[The input Boundary: Start]
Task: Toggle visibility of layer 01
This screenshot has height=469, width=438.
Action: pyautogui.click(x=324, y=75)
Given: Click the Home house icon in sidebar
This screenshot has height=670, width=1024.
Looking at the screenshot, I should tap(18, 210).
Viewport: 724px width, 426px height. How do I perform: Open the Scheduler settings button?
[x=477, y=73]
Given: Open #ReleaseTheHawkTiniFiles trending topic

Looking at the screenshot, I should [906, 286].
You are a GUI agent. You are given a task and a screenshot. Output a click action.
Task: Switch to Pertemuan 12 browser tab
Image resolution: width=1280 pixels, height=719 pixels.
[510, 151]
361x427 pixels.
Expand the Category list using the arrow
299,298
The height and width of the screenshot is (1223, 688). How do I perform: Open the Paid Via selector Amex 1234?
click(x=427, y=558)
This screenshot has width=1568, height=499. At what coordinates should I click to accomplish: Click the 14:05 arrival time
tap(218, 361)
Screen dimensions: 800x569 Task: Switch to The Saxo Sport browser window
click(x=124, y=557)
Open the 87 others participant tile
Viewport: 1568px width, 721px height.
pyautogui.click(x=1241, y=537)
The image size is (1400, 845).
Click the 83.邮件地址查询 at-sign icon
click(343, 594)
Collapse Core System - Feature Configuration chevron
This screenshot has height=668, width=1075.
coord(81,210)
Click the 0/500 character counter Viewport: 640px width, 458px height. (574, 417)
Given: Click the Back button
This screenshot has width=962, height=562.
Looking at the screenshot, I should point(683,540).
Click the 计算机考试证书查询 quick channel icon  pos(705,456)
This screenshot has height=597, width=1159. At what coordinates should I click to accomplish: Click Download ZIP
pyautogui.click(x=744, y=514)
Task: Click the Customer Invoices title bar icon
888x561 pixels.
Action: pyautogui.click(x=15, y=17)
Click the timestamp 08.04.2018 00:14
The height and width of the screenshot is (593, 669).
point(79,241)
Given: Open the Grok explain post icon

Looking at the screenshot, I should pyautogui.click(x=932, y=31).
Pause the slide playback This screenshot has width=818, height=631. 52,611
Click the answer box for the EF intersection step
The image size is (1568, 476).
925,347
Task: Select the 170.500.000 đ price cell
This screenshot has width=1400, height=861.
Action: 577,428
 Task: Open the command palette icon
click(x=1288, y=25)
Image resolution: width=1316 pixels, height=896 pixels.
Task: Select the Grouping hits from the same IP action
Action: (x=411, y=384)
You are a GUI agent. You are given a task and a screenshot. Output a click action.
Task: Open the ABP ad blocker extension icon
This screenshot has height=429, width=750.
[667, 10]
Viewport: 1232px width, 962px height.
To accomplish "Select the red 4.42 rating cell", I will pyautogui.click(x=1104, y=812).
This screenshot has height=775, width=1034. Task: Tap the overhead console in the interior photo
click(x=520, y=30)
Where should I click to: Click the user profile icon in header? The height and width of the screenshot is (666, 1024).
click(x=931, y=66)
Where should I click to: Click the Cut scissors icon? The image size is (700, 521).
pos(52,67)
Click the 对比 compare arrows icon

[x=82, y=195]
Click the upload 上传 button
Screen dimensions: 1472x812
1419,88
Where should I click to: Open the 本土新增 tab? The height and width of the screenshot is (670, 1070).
[The input Boundary: End]
### Exercise
Word for word, repeat the lines from the one holding "Task: Select the 170.500.000 đ price cell" through the last line of the entries, both included.

### Answer space
Task: Select the 170.500.000 đ price cell
This screenshot has width=1400, height=861.
Action: 577,428
 Task: Open the command palette icon
click(x=1288, y=25)
Image resolution: width=1316 pixels, height=896 pixels.
Task: Select the Grouping hits from the same IP action
Action: (x=411, y=384)
You are a GUI agent. You are given a task and a screenshot. Output a click action.
Task: Open the ABP ad blocker extension icon
This screenshot has height=429, width=750.
[667, 10]
Viewport: 1232px width, 962px height.
To accomplish "Select the red 4.42 rating cell", I will pyautogui.click(x=1104, y=812).
This screenshot has height=775, width=1034. Task: Tap the overhead console in the interior photo
click(x=520, y=30)
Where should I click to: Click the user profile icon in header? The height and width of the screenshot is (666, 1024).
click(x=931, y=66)
Where should I click to: Click the Cut scissors icon? The image size is (700, 521).
pos(52,67)
Click the 对比 compare arrows icon

[x=82, y=195]
Click the upload 上传 button
Screen dimensions: 1472x812
1419,88
Where should I click to: Open the 本土新增 tab? The height and width of the screenshot is (670, 1070).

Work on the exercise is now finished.